Problem requirements >> Output only the lines that run from the line holding "Task: Open chart settings gear icon" to the end of the data below, including both ends, without any pictures.

━━━━━━━━

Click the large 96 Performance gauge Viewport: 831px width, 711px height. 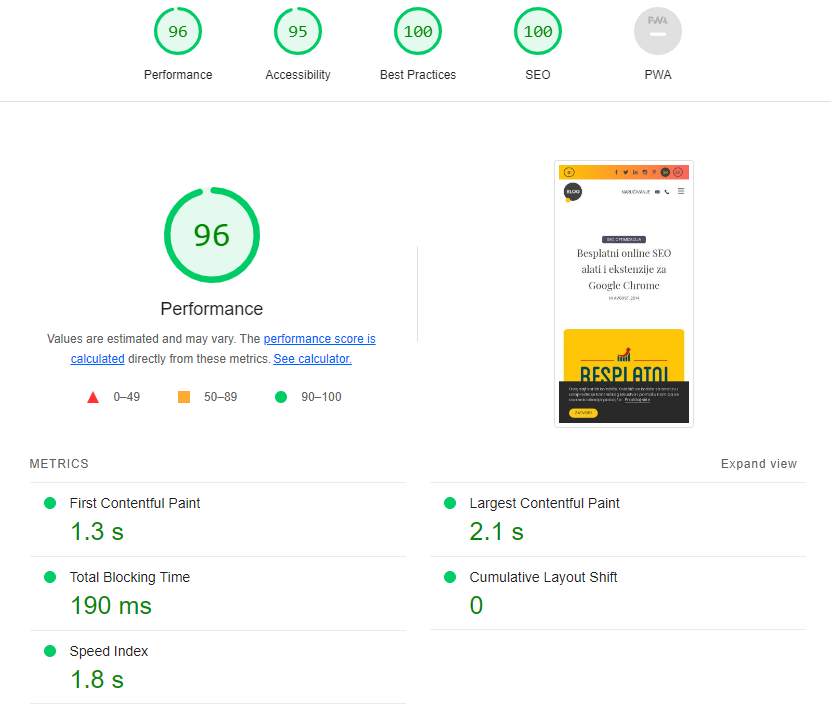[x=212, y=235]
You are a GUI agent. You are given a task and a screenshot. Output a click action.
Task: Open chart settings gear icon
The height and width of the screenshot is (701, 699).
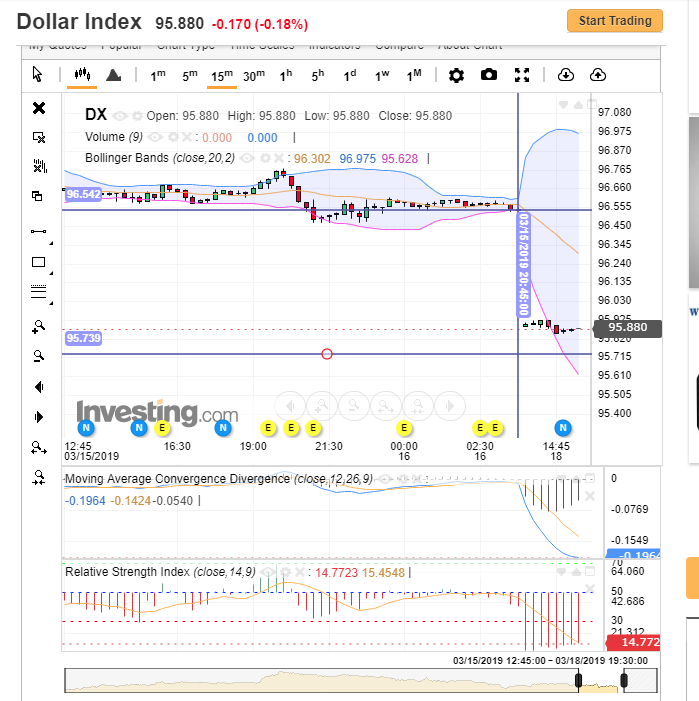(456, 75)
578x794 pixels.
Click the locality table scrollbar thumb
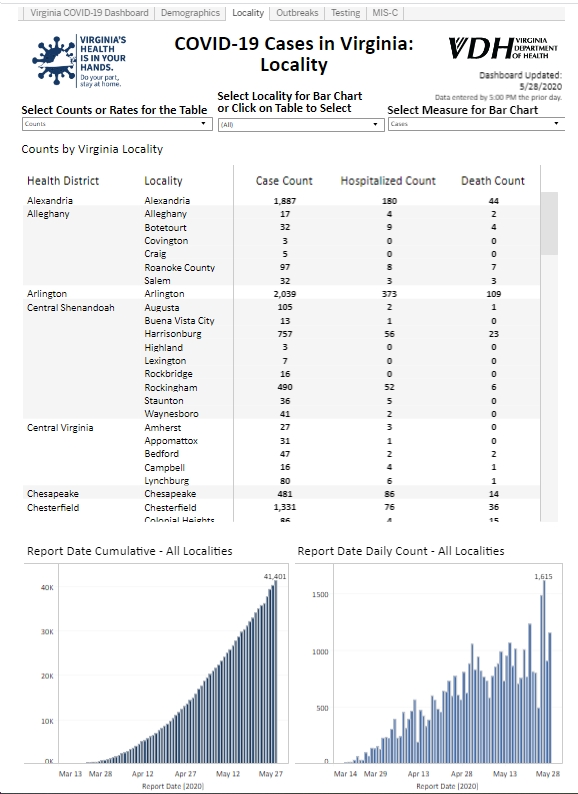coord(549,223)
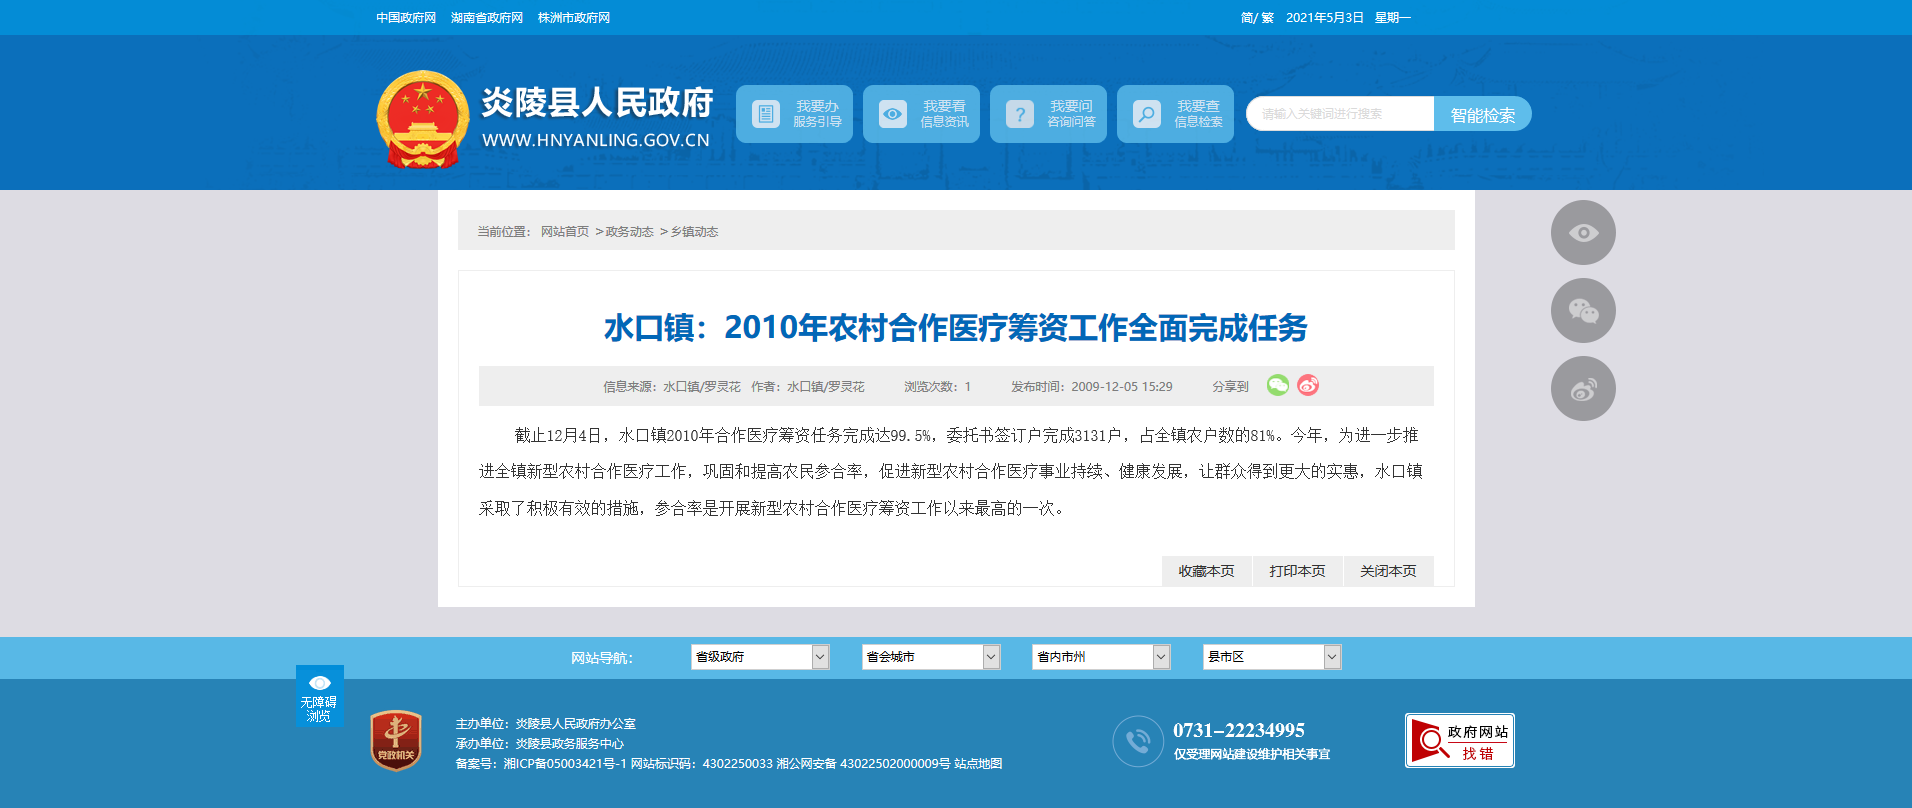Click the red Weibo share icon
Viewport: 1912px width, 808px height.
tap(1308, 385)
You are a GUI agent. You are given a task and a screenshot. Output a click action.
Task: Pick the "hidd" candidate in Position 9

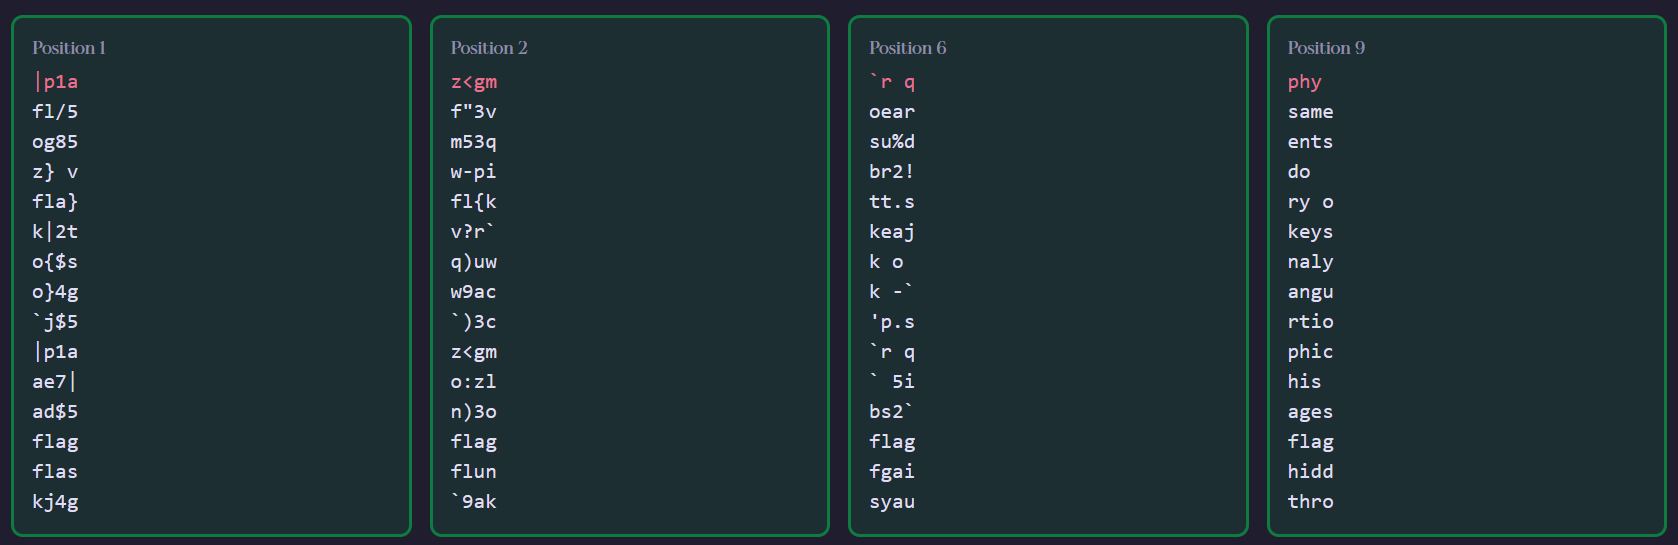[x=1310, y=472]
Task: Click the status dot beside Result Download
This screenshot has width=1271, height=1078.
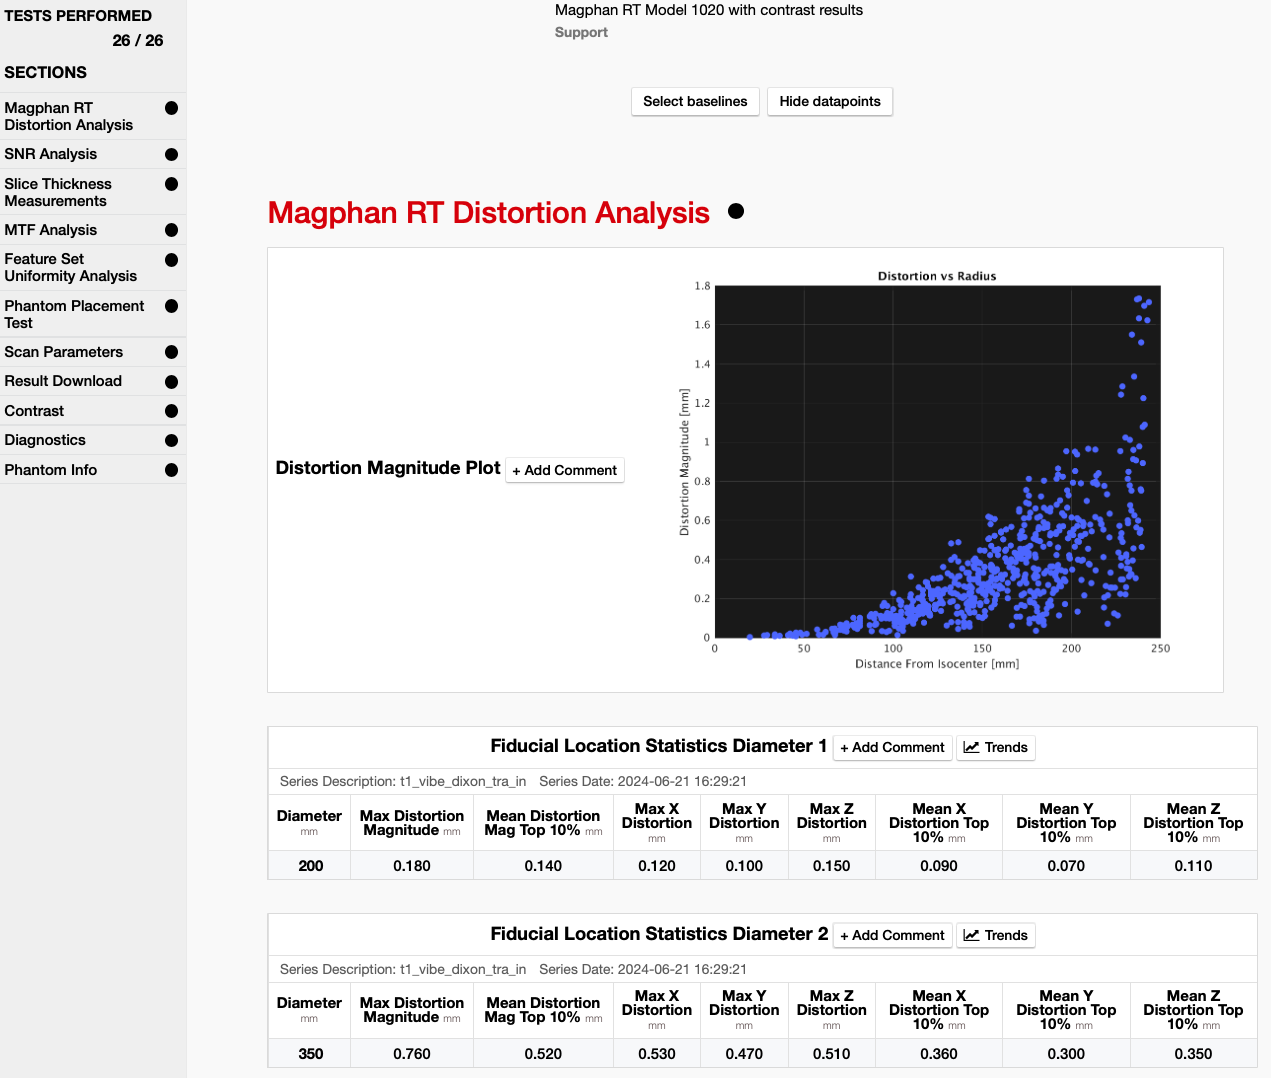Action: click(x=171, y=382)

━━━━━━━━

Exercise response >>
Task: Open chart settings gear icon
The height and width of the screenshot is (701, 699).
(456, 75)
578x794 pixels.
Click the locality table scrollbar thumb
coord(549,223)
Click the red Weibo share icon
Viewport: 1912px width, 808px height.
tap(1308, 385)
You are a GUI agent. You are given a task and a screenshot. Output a click action.
Task: Pick the "hidd" candidate in Position 9

[x=1310, y=472]
Task: Click the status dot beside Result Download
This screenshot has width=1271, height=1078.
Action: click(x=171, y=382)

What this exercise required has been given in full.